**Exercise brief**
Leave out any pictures and transcribe all other data below exactly.

**Data records**
-- Opening Marker --
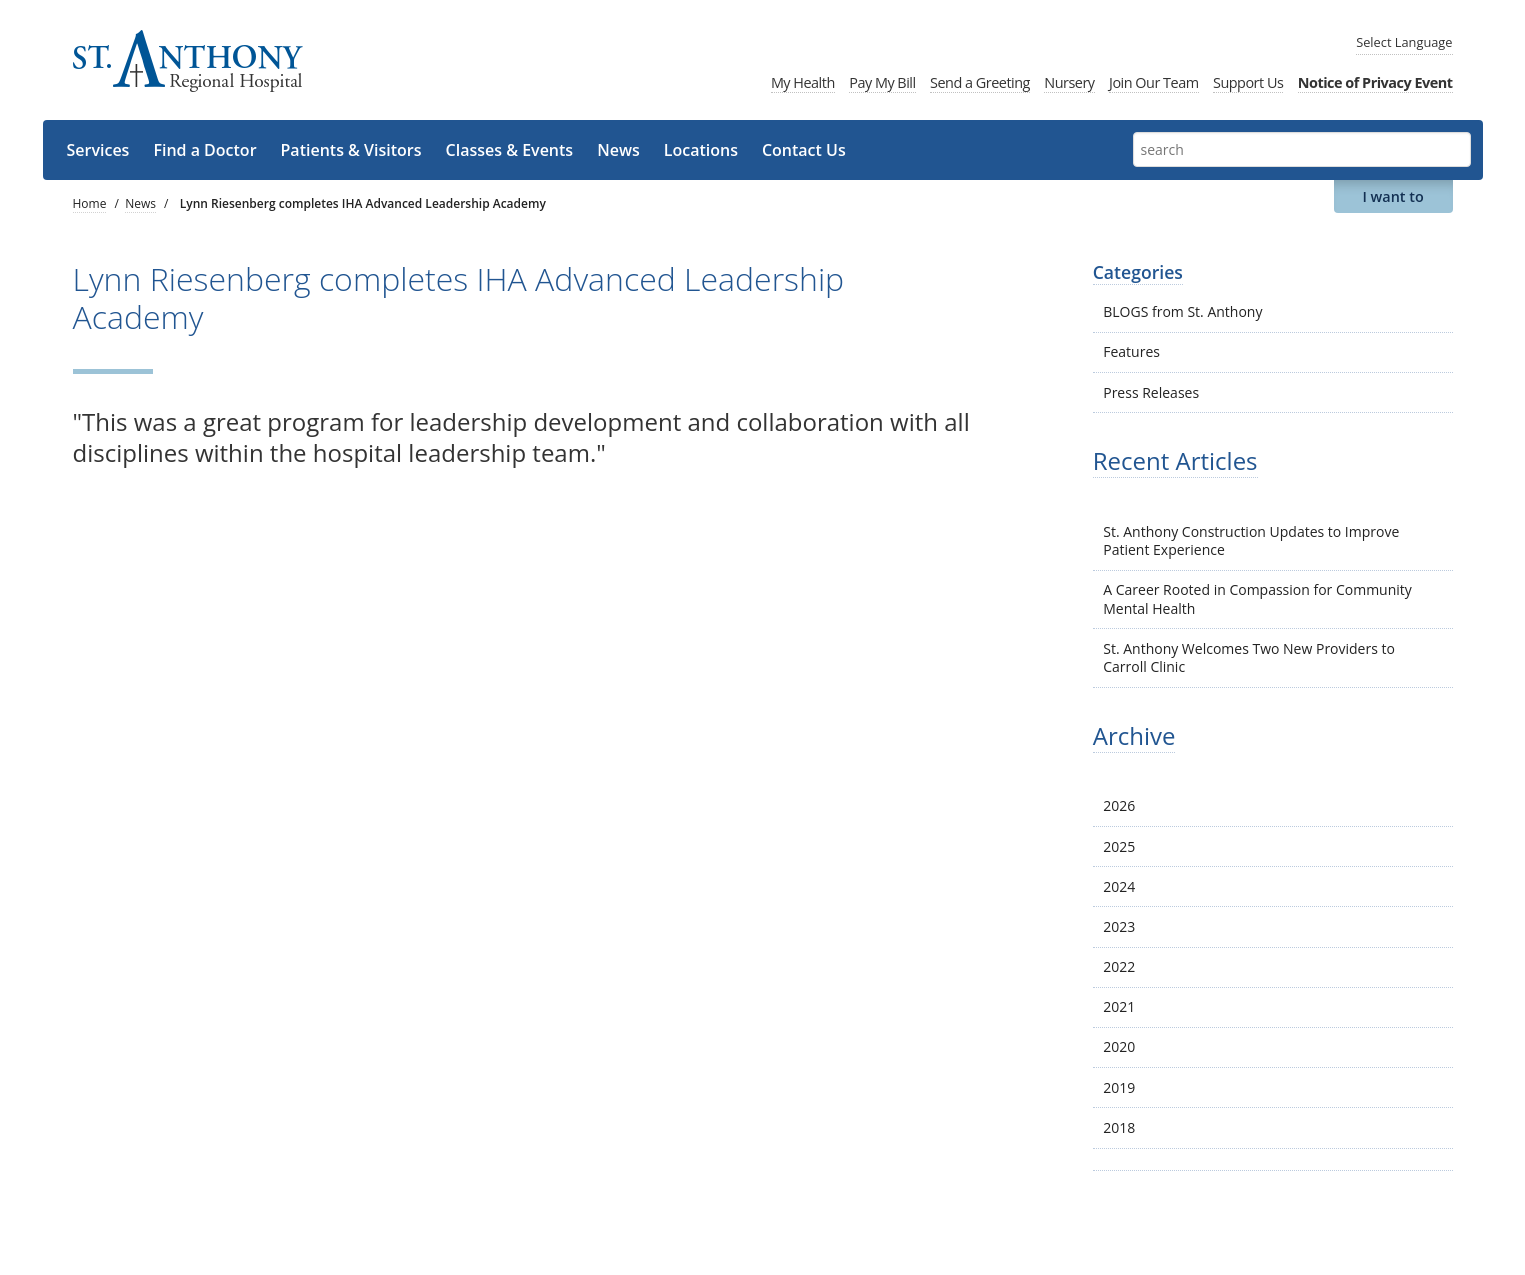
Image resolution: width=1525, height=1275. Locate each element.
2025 (1119, 846)
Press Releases (1151, 392)
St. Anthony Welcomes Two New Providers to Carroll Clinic (1249, 657)
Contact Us (804, 150)
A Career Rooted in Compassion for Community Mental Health (1257, 598)
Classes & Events (510, 150)
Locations (701, 150)
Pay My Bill (882, 82)
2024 (1119, 886)
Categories (1138, 272)
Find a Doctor (204, 150)
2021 (1119, 1006)
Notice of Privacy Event (1375, 82)
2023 (1119, 926)
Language (1404, 42)
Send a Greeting (980, 82)
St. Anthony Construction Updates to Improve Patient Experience (1251, 540)
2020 (1119, 1046)
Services (98, 150)
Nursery (1069, 82)
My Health (803, 82)
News (618, 150)
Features (1131, 351)
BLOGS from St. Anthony (1182, 311)
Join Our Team (1154, 82)
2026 (1119, 805)
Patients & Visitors (351, 150)
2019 (1119, 1087)
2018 (1119, 1127)
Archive (1134, 735)
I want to (1392, 196)
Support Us (1248, 82)
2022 (1119, 966)
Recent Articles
-- Closing Marker --
**Task response**
Image resolution: width=1525, height=1275. Locate each element.
2025 (1119, 846)
Press Releases (1151, 392)
St. Anthony Welcomes Two New Providers to Carroll Clinic (1249, 657)
Contact Us (804, 150)
A Career Rooted in Compassion for Community Mental Health (1257, 598)
Classes & Events (510, 150)
Locations (701, 150)
Pay My Bill (882, 82)
2024 (1119, 886)
Categories (1138, 272)
Find a Doctor (204, 150)
2021 (1119, 1006)
Notice of Privacy Event (1375, 82)
2023 (1119, 926)
Language (1404, 42)
Send a Greeting (980, 82)
St. Anthony Construction Updates to Improve Patient Experience (1251, 540)
2020 (1119, 1046)
Services (98, 150)
Nursery (1069, 82)
My Health (803, 82)
News (618, 150)
Features (1131, 351)
BLOGS from St. Anthony (1182, 311)
Join Our Team (1154, 82)
2026 (1119, 805)
Patients & Visitors (351, 150)
2019 (1119, 1087)
2018 (1119, 1127)
Archive (1134, 735)
I want to (1392, 196)
Support Us (1248, 82)
2022 (1119, 966)
Recent Articles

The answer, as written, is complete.